§ REQUIREMENT
Continue the article on predicting Alabama's Senate race with machine learning, starting right after its last line.

§ TEXT EXTRACT
Using Machine Learning to Predict Alabama’s Senate Race

John Bencina
Data Insights
Published in
8 min readDec 15, 2017

On Tuesday, December 12th, the people of Alabama voted in a special election between Democratic candidate Doug Jones and Republican candidate Roy Moore. The election drew many parallels from the 2016 Presidential Election. For an interesting exercise, I wondered whether it was possible to use the 2016 election data in predicting the outcome of the 2017 Alabama election.

This guide walks through how to use 91 county-level Census variables, combined with the 2016 election results, to try and predict the outcome of the 2017 election. This overview uses Python & Jupyter Notebook to compare predictive models using Sklearn, XGBoost, and Keras.

You can follow along in the notebook from the GitHub repository.

Getting the Census data

The Census data is sourced from the 2016 ACS 5YR county level survey. I had previously aggregated this data which can be found on GitHub or in BigQuery. The dataset contains several dozen variables related to race, income, education, population, employment, language, and age mostly expressed as a % of the population.

The Pandas gbq package makes this very easy to source from BigQuery.

def get_acs_data(bq_key_path, bq_project_id):
query = """
#standardSQL
SELECT
*
FROM `jbencina-144002.census.acs_2016_5yr_county`
"""

data_bq = pd.read_gbq(query, private_key=bq_key_path, project_id=bq_project_id, dialect='standard')

§ INFORMATION SUPPLIED
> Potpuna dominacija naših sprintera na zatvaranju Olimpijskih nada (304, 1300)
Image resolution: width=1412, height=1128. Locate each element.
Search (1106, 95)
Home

§ EXPECTED OUTPUT
data_bq.Id = data_bq.Id.str[-5:]
data_bq = data_bq.drop(['HHWithComputer','HHWithBroadband'], axis=1) # Not available in current 5YR release
data_bq = data_bq.rename(columns={'Id': 'fips'})
data_bq.to_csv(file_name, index=False, encoding='utf-8')
return data_bq

Getting the election results

Next, I needed the 2016 election results by county. The datasets I found weren’t quite what I was looking for so I decided to scrape the web. One way of doing this would be to literally scrape an elections results page with a tool like BeautifulSoup. But dealing with CSS and HTML is a pain so I tried an easier approach.

I found the Washington Post elections results page had the elections data I needed using Chrome’s debugging tools on the Network tab. I noticed there was a JSON resource which contained the information populating the country map. Much easier than web scraping!

After some manual inspection of the JSON, I wrote a loop which iterated through the entries and restructured them into a Pandas data frame. Then I grouped and pivoted the data frame so that I ended up with a % spread (which is just the % Republican vote minus % Democratic vote) by county.

The data for the Alabama election was a bit easier. Similar to the Washington Post, the New York Times election page has a JSON feed populating its county-level results. Fortunately, I didn’t need to write a bunch of crazy loops. This data just required converting the JSON to Pandas data frame and creating a few calculated fields.

def get_nyt_alabama_results():   
nyt_data = requests.get('https://int.nyt.com/data/sendoff/eln_2017_prd_2017-12-12')
votes = pd.DataFrame.from_dict(nyt_data.json()['contents']['races'][0]['counties'])
votes['jones'] = votes.results.apply(lambda x: x['jonesd'])
votes['moore'] = votes.results.apply(lambda x: x['moorer'])
votes['jones_pct'] = votes.jones/votes.votes
votes['moore_pct'] = votes.moore/votes.votes
votes['spread_moore'] = votes.moore_pct - votes.jones_pct
votes = votes.drop(['results'], axis=1)
votes.to_csv(file_name, index=False, encoding='utf-8')
votes = votes[['fips','spread_moore']]

return votes

Finally, I merged the three data frames together into a consolidated master. The final data frame contained the following bits of information:

  • 91 scaled Census variables (z-score)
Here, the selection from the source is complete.